Data from: HExT, a software supporting tree-based screens for hybrid taxa in multilocus datasets, and an evaluation of the homoplasy excess test
Schneider, Kevin, University of Graz
Koblmüller, Stephan, University of Graz
Sefc, Kristina Maria, University of Graz
Published Sep 15, 2016 on Dryad.
Cite this dataset
Schneider, Kevin; Koblmüller, Stephan; Sefc, Kristina Maria (2016). Data from: HExT, a software supporting tree-based screens for hybrid taxa in multilocus datasets, and an evaluation of the homoplasy excess test [Dataset]. Dryad. https://doi.org/10.5061/dryad.20t14
The homoplasy excess test (HET) is a tree-based screen for hybrid taxa in multilocus nuclear phylogenies. Homoplasy between a hybrid taxon and the clades containing the parental taxa reduces bootstrap support in the tree. The HET is based on the expectation that excluding the hybrid taxon from the data set increases the bootstrap support for the parental clades, whereas excluding non-hybrid taxa has little effect on statistical node support. To carry out a HET, bootstrap trees are calculated with taxon-jackknife data sets, that is excluding one taxon (species, population) at a time. Excess increase in bootstrap support for certain nodes upon exclusion of a particular taxon indicates the hybrid (the excluded taxon) and its parents (the clades with increased support).
We introduce a new software program, hext, which generates the taxon-jackknife data sets, runs the bootstrap tree calculations, and identifies excess bootstrap increases as outlier values in boxplot graphs. hext is written in r language and accepts binary data (0/1; e.g. AFLP) as well as co-dominant SNP and genotype data.
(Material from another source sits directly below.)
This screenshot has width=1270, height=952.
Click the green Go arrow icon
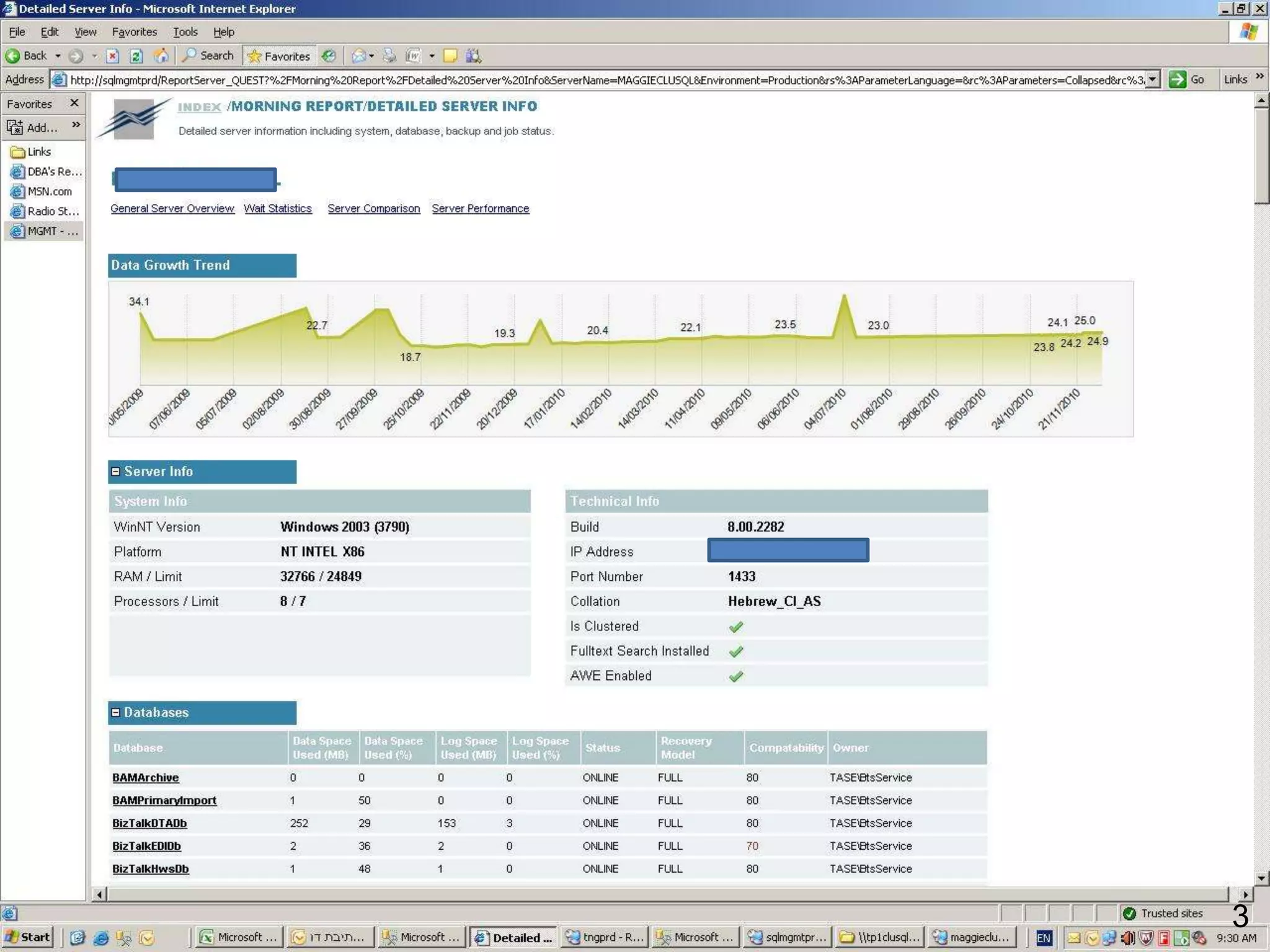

We demonstrate the usefulness of hext in large SNP data sets containing putative hybrids and their parents. For instance, using published data of the genus Vitis (˜6,000 SNP loci), hext output supports V. × champinii as a hybrid between V. rupestris and V. mustangensis.
With simulated SNP and AFLP data sets, excess increases in bootstrap support were not always connected with the hybrid taxon (false positives), whereas the expected bootstrap signal failed to appear on several occasions (false negatives). Potential causes for both types of spurious results are discussed.
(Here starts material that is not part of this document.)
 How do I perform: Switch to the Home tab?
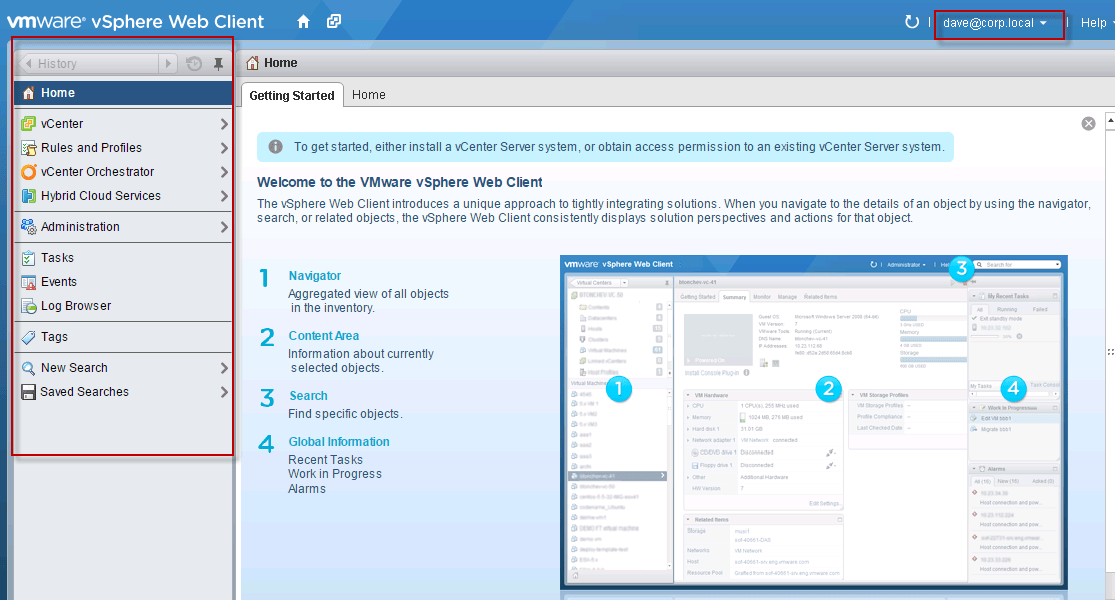[369, 95]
With both empirical and simulated data sets, the taxon-jackknife output generated by hext provided additional signatures of hybrid taxa, including changes in tree topology across trees, consistent effects of exclusions of the hybrid and the parent taxa, and moderate (rather than excessive) increases in bootstrap support. hext significantly facilitates the taxon-jackknife approach to hybrid taxon detection, even though the simple test for excess bootstrap increase may not reliably identify hybrid taxa in all applications.
Tropheus AFLP data
A nexus-format file with the AFLP data of Tropheus spp. sampled from Lake Tanganyika. Sampling information is given in Egger et al. (2007; BMC Evolutionary Biology, 7, 137).
This file contains SNP genotype data of North American canids used in a homoplasy excess test for hybrid signal. The data were collected by vonHoldt et al. (2011; Genome Research 21, 1294-1305). The first line contains sample names. Row names indicate SNP loci. SNP genotypes are scored as 0 (homozygous for one allele), 1 (heterozygous), 2 (homozygous for the other allele).